[WHAT THE TASK ASKS] Print each entry verbatim.

[Stored data entries]
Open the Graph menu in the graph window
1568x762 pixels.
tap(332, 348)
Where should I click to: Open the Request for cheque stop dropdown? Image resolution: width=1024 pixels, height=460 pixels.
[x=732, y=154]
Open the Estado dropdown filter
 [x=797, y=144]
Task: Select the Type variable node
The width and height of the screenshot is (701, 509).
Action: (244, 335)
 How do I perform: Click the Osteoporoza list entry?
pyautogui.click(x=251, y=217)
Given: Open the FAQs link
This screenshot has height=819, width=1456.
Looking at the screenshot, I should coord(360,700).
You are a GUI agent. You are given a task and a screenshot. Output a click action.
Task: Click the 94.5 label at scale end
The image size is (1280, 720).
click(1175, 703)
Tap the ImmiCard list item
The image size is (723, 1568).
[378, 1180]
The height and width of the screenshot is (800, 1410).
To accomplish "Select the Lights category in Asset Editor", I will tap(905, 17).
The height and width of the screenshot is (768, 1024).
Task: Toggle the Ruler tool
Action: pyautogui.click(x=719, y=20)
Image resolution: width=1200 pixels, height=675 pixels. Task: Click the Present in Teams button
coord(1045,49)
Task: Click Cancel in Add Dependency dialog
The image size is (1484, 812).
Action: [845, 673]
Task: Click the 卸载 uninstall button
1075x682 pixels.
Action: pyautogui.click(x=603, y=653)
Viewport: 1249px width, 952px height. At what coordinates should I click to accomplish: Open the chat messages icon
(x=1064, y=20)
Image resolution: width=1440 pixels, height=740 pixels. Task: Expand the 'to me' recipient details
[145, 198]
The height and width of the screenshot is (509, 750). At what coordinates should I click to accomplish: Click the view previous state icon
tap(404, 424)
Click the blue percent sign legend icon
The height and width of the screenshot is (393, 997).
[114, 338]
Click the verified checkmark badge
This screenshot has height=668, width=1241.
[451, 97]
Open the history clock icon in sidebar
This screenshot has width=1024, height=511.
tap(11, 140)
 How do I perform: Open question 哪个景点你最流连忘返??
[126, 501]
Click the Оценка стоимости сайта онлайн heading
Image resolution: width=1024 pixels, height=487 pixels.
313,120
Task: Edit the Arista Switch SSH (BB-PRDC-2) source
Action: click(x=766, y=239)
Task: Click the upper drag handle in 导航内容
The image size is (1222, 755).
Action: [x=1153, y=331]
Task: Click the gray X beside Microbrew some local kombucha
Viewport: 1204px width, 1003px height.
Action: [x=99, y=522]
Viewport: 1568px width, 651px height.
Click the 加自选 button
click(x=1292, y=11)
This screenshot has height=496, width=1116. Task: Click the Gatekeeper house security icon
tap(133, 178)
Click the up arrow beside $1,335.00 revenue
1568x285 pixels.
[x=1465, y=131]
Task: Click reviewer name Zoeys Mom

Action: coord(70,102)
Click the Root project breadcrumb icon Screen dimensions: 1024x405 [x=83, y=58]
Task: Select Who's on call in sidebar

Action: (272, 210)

[TASK OUTPUT]
Open the Graph menu in the graph window
1568x762 pixels.
tap(332, 348)
Where should I click to: Open the Request for cheque stop dropdown? Image resolution: width=1024 pixels, height=460 pixels.
[x=732, y=154]
Open the Estado dropdown filter
 [x=797, y=144]
Task: Select the Type variable node
The width and height of the screenshot is (701, 509).
Action: (244, 335)
 How do I perform: Click the Osteoporoza list entry?
pyautogui.click(x=251, y=217)
Given: Open the FAQs link
This screenshot has height=819, width=1456.
Looking at the screenshot, I should coord(360,700).
You are a GUI agent. You are given a task and a screenshot. Output a click action.
Task: Click the 94.5 label at scale end
The image size is (1280, 720).
click(1175, 703)
Tap the ImmiCard list item
The image size is (723, 1568).
[378, 1180]
The height and width of the screenshot is (800, 1410).
To accomplish "Select the Lights category in Asset Editor", I will tap(905, 17).
The height and width of the screenshot is (768, 1024).
Task: Toggle the Ruler tool
Action: pyautogui.click(x=719, y=20)
Image resolution: width=1200 pixels, height=675 pixels. Task: Click the Present in Teams button
coord(1045,49)
Task: Click Cancel in Add Dependency dialog
The image size is (1484, 812).
Action: [845, 673]
Task: Click the 卸载 uninstall button
1075x682 pixels.
Action: pyautogui.click(x=603, y=653)
Viewport: 1249px width, 952px height. At what coordinates should I click to accomplish: Open the chat messages icon
(x=1064, y=20)
Image resolution: width=1440 pixels, height=740 pixels. Task: Expand the 'to me' recipient details
[145, 198]
The height and width of the screenshot is (509, 750). At what coordinates should I click to accomplish: Click the view previous state icon
tap(404, 424)
Click the blue percent sign legend icon
The height and width of the screenshot is (393, 997).
[114, 338]
Click the verified checkmark badge
This screenshot has height=668, width=1241.
[451, 97]
Open the history clock icon in sidebar
This screenshot has width=1024, height=511.
tap(11, 140)
 How do I perform: Open question 哪个景点你最流连忘返??
[126, 501]
Click the Оценка стоимости сайта онлайн heading
Image resolution: width=1024 pixels, height=487 pixels.
313,120
Task: Edit the Arista Switch SSH (BB-PRDC-2) source
Action: click(x=766, y=239)
Task: Click the upper drag handle in 导航内容
The image size is (1222, 755).
Action: [x=1153, y=331]
Task: Click the gray X beside Microbrew some local kombucha
Viewport: 1204px width, 1003px height.
Action: [x=99, y=522]
Viewport: 1568px width, 651px height.
Click the 加自选 button
click(x=1292, y=11)
This screenshot has height=496, width=1116. Task: Click the Gatekeeper house security icon
tap(133, 178)
Click the up arrow beside $1,335.00 revenue
1568x285 pixels.
[x=1465, y=131]
Task: Click reviewer name Zoeys Mom

Action: coord(70,102)
Click the Root project breadcrumb icon Screen dimensions: 1024x405 [x=83, y=58]
Task: Select Who's on call in sidebar

Action: (272, 210)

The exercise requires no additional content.